True and False Reform is the long-awaited English translation of the classic Vrai et fausse réforme dans l'Église by one of the most important Catholic theologians of the 20th century, the late Yves M.-J. Congar. Some have called it Congar's most significant work. Congar himself said that if ever there was a "theology of Congar" it is found in this book. Pope John XXIII read it in the early 1950s when he was papal nuncio to France, prompting him to ask if a reform of the Church was even possible. Several years later, as Pope, he would announce the Second Vatican Council.

The present work is a translation of the 1968 "revised and corrected" edition, published eighteen years after the original. For the most part, the revisions were minor, but enough in Congar's view to warrant a new edition. Least satisfactory to him was the third section, dealing with Protestantism. By 1968, he considered the ecclesiology of the section to be insufficient, especially in light of Vatican II, but nevertheless left it in.
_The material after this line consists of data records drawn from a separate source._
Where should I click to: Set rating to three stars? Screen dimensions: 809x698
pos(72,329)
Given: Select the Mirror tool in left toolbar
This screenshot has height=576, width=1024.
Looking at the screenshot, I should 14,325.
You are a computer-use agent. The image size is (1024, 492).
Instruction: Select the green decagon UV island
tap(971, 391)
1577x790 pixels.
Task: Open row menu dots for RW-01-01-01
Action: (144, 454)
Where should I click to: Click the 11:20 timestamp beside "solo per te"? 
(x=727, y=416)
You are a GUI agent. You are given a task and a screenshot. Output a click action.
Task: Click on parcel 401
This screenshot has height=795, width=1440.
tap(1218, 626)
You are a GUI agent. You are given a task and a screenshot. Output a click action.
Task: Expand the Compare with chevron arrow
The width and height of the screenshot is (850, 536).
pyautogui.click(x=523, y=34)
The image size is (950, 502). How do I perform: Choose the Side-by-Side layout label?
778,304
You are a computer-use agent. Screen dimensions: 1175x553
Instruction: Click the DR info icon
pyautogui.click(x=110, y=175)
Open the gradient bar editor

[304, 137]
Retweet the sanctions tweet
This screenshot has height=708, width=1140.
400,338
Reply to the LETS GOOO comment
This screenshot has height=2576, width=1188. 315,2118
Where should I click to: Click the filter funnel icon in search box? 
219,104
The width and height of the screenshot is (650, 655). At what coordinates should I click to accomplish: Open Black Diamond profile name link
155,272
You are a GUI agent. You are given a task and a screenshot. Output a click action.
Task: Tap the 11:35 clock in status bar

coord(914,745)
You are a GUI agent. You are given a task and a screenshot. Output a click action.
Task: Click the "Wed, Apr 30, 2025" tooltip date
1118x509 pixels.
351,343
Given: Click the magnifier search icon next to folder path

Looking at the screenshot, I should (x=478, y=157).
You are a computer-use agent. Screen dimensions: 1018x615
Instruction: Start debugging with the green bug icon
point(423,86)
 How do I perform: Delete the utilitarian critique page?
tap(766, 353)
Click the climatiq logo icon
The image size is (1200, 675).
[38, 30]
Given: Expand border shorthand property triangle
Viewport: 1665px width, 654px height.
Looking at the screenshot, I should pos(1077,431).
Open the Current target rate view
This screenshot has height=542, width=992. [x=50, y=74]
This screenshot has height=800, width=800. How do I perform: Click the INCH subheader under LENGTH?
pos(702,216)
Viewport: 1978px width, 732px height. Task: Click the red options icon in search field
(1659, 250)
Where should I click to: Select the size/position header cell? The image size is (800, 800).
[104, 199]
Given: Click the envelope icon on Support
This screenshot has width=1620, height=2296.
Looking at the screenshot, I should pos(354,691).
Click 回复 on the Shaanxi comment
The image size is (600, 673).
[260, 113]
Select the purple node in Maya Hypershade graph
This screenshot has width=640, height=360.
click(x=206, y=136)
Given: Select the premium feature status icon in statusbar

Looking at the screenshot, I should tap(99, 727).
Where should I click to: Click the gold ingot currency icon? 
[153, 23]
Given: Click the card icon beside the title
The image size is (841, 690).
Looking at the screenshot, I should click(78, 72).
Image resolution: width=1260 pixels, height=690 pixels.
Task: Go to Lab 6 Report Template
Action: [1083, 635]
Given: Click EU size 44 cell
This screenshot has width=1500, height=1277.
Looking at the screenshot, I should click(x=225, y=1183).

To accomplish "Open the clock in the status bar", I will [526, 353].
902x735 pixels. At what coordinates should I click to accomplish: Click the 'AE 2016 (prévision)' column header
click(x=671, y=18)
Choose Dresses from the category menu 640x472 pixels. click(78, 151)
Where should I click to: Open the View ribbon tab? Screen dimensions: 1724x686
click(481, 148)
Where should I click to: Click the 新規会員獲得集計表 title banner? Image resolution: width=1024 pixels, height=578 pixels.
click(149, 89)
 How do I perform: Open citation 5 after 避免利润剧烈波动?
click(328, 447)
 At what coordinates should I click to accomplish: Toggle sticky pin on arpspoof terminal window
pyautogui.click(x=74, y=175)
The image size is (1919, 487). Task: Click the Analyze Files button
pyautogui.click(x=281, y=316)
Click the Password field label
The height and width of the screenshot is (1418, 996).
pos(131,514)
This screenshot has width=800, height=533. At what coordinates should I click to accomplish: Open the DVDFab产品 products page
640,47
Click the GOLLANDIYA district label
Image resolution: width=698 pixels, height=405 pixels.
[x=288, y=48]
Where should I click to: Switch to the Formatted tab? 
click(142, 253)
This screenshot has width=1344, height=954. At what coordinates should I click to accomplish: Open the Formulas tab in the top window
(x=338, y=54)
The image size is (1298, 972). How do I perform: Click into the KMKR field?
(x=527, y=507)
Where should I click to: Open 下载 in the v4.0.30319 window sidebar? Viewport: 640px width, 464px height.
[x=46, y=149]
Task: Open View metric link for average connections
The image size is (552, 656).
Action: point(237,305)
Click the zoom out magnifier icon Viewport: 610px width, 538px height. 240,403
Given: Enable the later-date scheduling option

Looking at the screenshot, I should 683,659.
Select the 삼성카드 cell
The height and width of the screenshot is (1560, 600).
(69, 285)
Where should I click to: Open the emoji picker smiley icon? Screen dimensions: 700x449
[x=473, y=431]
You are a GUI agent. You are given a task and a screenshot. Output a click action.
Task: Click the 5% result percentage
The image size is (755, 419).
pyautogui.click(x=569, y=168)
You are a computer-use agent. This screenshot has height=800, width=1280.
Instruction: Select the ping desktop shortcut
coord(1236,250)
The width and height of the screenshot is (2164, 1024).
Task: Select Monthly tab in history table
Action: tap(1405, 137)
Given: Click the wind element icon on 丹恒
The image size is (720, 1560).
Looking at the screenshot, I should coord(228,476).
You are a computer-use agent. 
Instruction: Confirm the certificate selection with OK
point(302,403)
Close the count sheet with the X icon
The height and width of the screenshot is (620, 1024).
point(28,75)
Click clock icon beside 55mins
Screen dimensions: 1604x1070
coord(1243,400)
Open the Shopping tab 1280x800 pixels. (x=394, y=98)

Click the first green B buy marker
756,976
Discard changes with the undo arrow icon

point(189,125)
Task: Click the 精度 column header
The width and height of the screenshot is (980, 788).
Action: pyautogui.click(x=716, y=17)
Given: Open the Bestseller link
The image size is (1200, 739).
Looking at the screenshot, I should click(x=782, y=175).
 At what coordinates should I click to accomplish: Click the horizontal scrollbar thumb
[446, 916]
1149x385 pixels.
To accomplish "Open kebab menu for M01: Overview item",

However, this translation rightly does not include it, first because of Congar's own expressed dissatisfaction and second because of the cost of publishing the additional 180 pages. Therefore, there are two parts and a conclusion to present work: "Why and How Does the Church Reform Itself "; "Conditions for Authentic Reform Without Schism"; and "Perspectives on the Attitude to Take Toward Concrete Reform Initiatives."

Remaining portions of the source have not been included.